Of course, a computer trying to hide like that would also raise a red flag.
Because the real link has too many redirects behind my pihole. ;-)
* https://www.wired.co.uk/article/internet-connection-records-...
So for one thing, using the data collected for anything else or providing it to anyone else would be an immediate and severe breach of both data protection and security laws. That would have serious consequences for the ISP doing it.
For another, it would bring that monitoring system into disrepute and damage the credibility of a government that wants to be seen as strong on security. As a previous government learned to its cost when it tried to introduce personal ID cards here, even voters in the UK (who traditionally have a majority in favour of tough policing and security measures) still have lines they aren't willing to cross.
In short, while there is plenty of scope to debate whether a system like this is necessary or justified as a security measure, it's highly unlikely that it will also be turned into the kind of sell-all-your-data exercise that might be a concern in some other parts of the world.
> Today 6 October 2020, the Court of Justice of the European Union (CJEU) delivered its verdict on four data retention cases in France, Belgium and the UK, in the context of these countries surveillance programmes. The European Court of Justice ruled that the surveillance laws of France, Belgium, and the United Kingdom fail to safeguard fundamental rights and freedoms. The CJEU rules that general and indiscriminate data retention is allowed under EU law when the State faces a “serious threat to national security” that is present or foreseeable, but only under the scrutiny of courts or independent administrative bodies and when this is done only temporarily. Finally, the CJEU specifies that national courts cannot use information obtained from bulk retention regimes against suspects in criminal proceedings.
> “Today’s judgement is a massive blow to existing laws in France, UK and Belgium and to other current data retention practices by Member States”, said Diego Naranjo, Head of Policy at European Digital Rights (EDRi). “With this judgement, the CJEU essentially rules that, States can only engage in general and indiscriminate data retention when they face a “serious threat to national security” that is present or foreseeable, when subject to a court or administrative body review. The CJEU has put a stop to current illegal practices and disregards practices that are not under a national court’s scrutiny in the name of national security or in the fight against “terrorism””, he added.
> Data retention practices entail the storage of traffic and location data (metadata) by telecommunications companies for an extended period of time in order to ensure the availability of such data for law enforcement purposes. As electronic communications technologies are increasingly used in the course of criminal activity, electronic communications data can play an important role in criminal investigations. Mandating the bulk retention of this data, however, poses serious risks to the right to privacy and communications freedoms.
https://edri.org/our-work/press-release-the-data-retention-r...

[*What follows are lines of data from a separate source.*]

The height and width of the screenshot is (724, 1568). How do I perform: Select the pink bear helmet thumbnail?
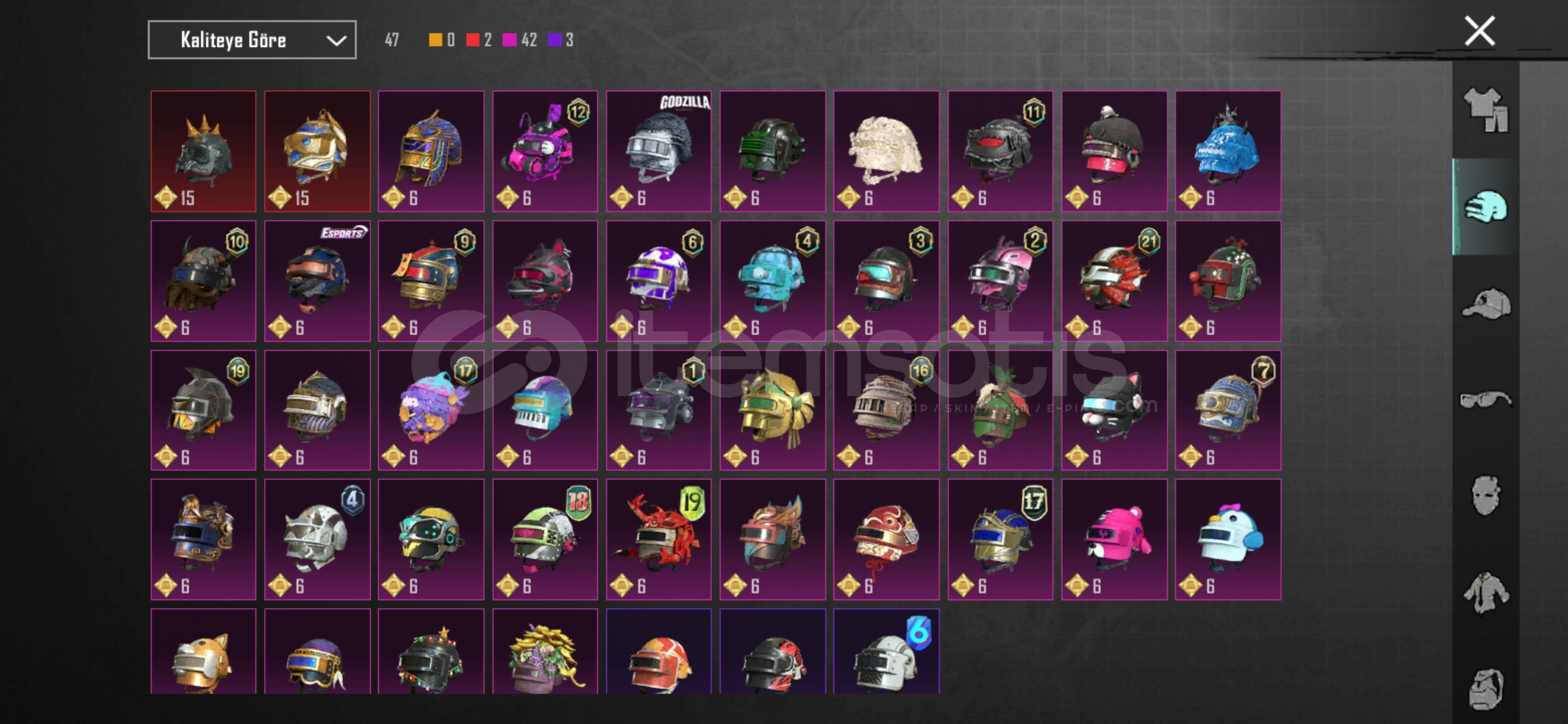(x=1114, y=540)
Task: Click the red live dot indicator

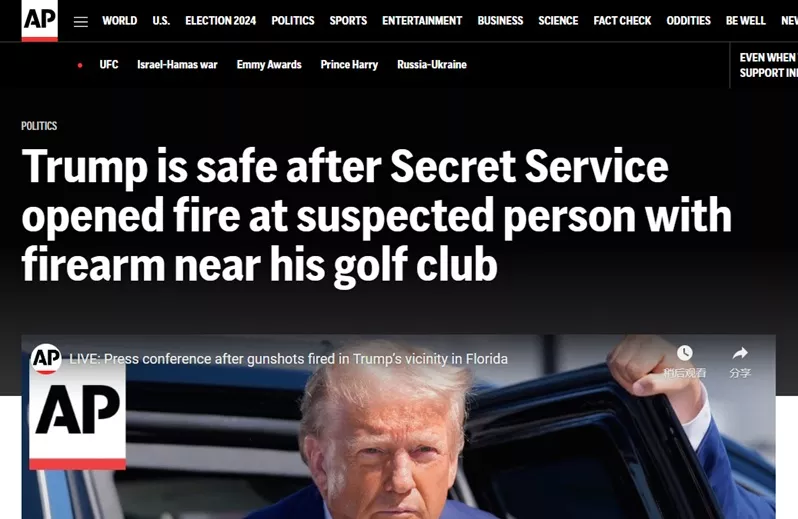Action: [x=80, y=65]
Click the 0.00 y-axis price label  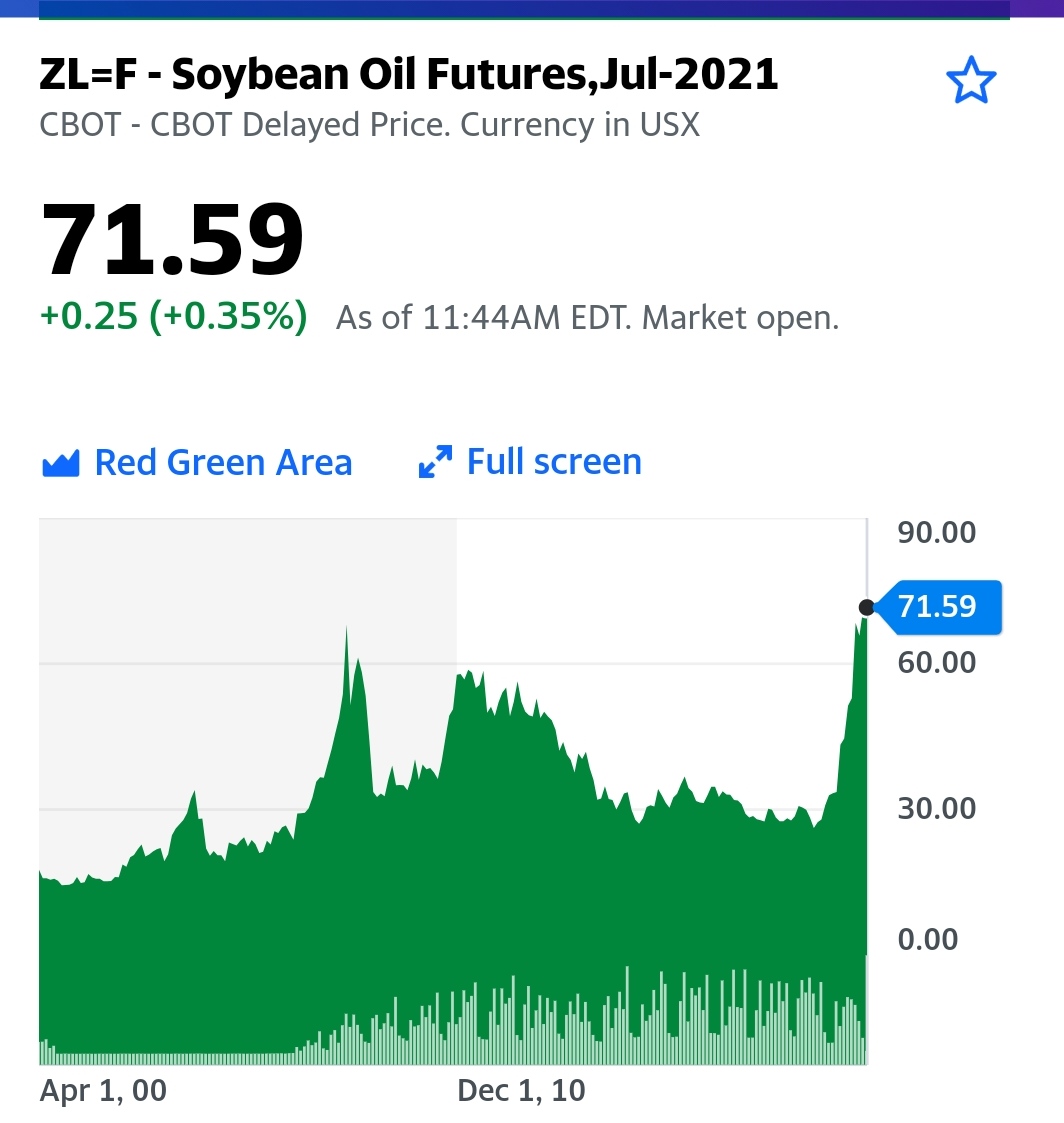click(x=928, y=940)
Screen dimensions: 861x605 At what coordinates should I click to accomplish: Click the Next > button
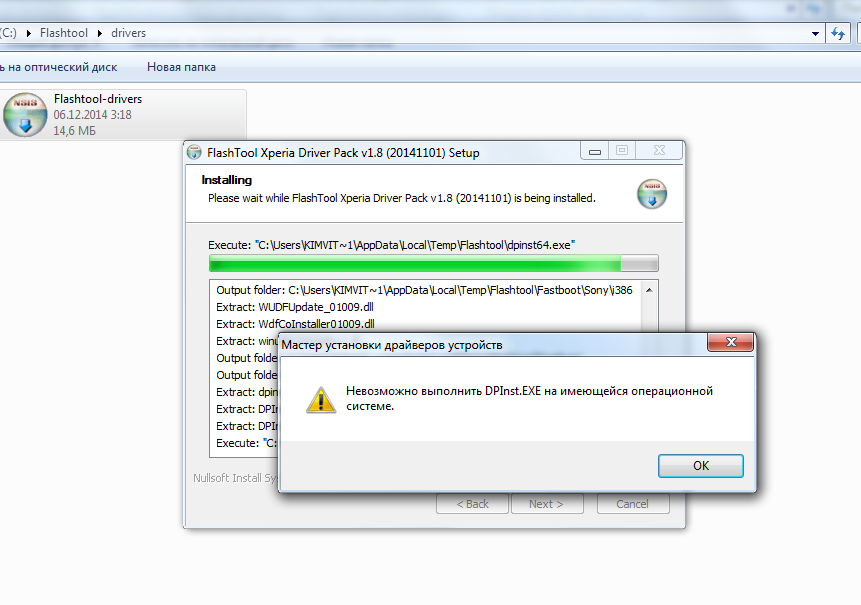tap(546, 504)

This was October 2020. The CJEU still held jurisdiction over the U.K court during the transition period after brexit (31 jan 2020 - 1 jan 2021) per the withdrawal agreement.
> The Court of Justice of the European Union continues to have jurisdiction over the United Kingdom during the transition period. This also applies to the interpretation and implementation of the Withdrawal Agreement.

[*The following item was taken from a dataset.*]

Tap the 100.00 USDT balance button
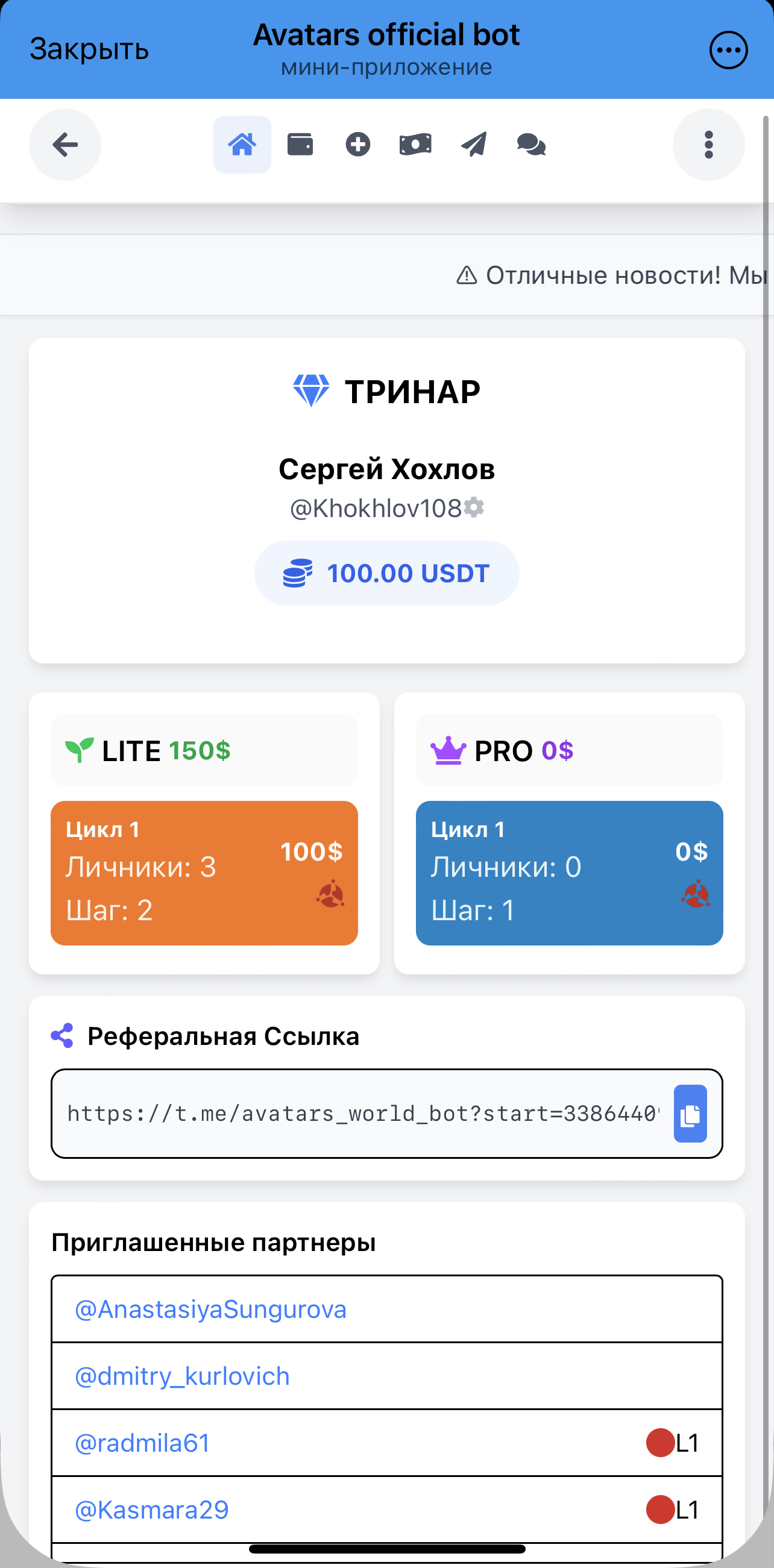The height and width of the screenshot is (1568, 774). click(x=386, y=574)
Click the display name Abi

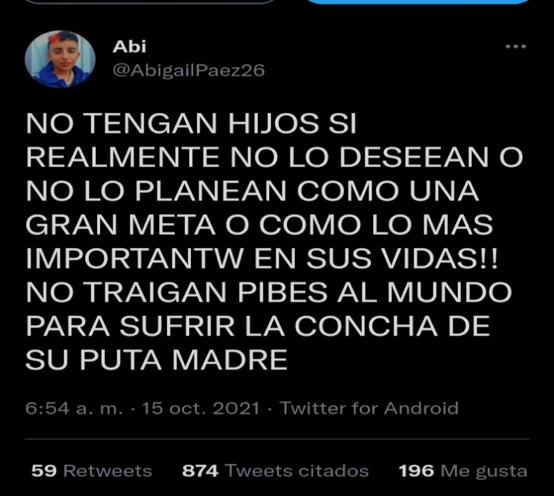pos(129,47)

https://ec.europa.eu/commission/presscorner/detail/en/qanda_...
The U.K. is free to do whatever with little to no recourse for U.K. citizens beyond appeal to their own Supreme Court to challenge the constitutionality of data retention / surveillance laws.
That said, the EU is not without it's own particular faults and shortcomings, but there are times when it does pay off to be able to challenge national legislation and policy making when it threatens human rights and freedoms such as they are purported to be upheld on the West-European continent.
As far as "governments" go, across the EU, the separation of powers is a thing. If data retention laws are enacted, that's a reflection of the prevailing winds / power balances between the legislative, executive and judicial bodies.